--- Given data Enclosed Below ---

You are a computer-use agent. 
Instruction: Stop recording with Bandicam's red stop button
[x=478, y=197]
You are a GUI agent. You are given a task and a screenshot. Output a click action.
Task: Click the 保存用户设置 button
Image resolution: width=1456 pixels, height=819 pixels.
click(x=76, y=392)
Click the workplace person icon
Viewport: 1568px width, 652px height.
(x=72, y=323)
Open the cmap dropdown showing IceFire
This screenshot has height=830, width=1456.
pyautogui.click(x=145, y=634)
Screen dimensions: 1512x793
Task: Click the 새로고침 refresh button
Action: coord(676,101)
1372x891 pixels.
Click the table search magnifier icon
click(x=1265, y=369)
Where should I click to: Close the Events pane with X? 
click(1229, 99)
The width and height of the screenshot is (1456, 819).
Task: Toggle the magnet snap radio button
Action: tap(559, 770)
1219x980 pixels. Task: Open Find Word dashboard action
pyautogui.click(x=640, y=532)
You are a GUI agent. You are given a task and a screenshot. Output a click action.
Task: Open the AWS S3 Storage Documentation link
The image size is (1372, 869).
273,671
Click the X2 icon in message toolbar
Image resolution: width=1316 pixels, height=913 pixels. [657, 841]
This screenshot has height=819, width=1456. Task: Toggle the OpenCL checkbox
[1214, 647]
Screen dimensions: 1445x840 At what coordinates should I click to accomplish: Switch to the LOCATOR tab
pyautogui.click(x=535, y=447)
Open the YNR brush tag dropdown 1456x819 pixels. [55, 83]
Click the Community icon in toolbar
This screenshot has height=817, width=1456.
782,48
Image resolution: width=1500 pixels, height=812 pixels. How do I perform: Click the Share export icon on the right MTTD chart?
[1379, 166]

--- End of Enclosed Given data ---

After reading through the records, retype all of them exactly.

Written solution |
You are a computer-use agent. 
Instruction: Stop recording with Bandicam's red stop button
[x=478, y=197]
You are a GUI agent. You are given a task and a screenshot. Output a click action.
Task: Click the 保存用户设置 button
Image resolution: width=1456 pixels, height=819 pixels.
click(x=76, y=392)
Click the workplace person icon
Viewport: 1568px width, 652px height.
(x=72, y=323)
Open the cmap dropdown showing IceFire
This screenshot has height=830, width=1456.
pyautogui.click(x=145, y=634)
Screen dimensions: 1512x793
Task: Click the 새로고침 refresh button
Action: coord(676,101)
1372x891 pixels.
Click the table search magnifier icon
click(x=1265, y=369)
Where should I click to: Close the Events pane with X? 
click(1229, 99)
The width and height of the screenshot is (1456, 819).
Task: Toggle the magnet snap radio button
Action: tap(559, 770)
1219x980 pixels. Task: Open Find Word dashboard action
pyautogui.click(x=640, y=532)
You are a GUI agent. You are given a task and a screenshot. Output a click action.
Task: Open the AWS S3 Storage Documentation link
The image size is (1372, 869).
273,671
Click the X2 icon in message toolbar
Image resolution: width=1316 pixels, height=913 pixels. [657, 841]
This screenshot has height=819, width=1456. Task: Toggle the OpenCL checkbox
[1214, 647]
Screen dimensions: 1445x840 At what coordinates should I click to accomplish: Switch to the LOCATOR tab
pyautogui.click(x=535, y=447)
Open the YNR brush tag dropdown 1456x819 pixels. [55, 83]
Click the Community icon in toolbar
This screenshot has height=817, width=1456.
782,48
Image resolution: width=1500 pixels, height=812 pixels. How do I perform: Click the Share export icon on the right MTTD chart?
[1379, 166]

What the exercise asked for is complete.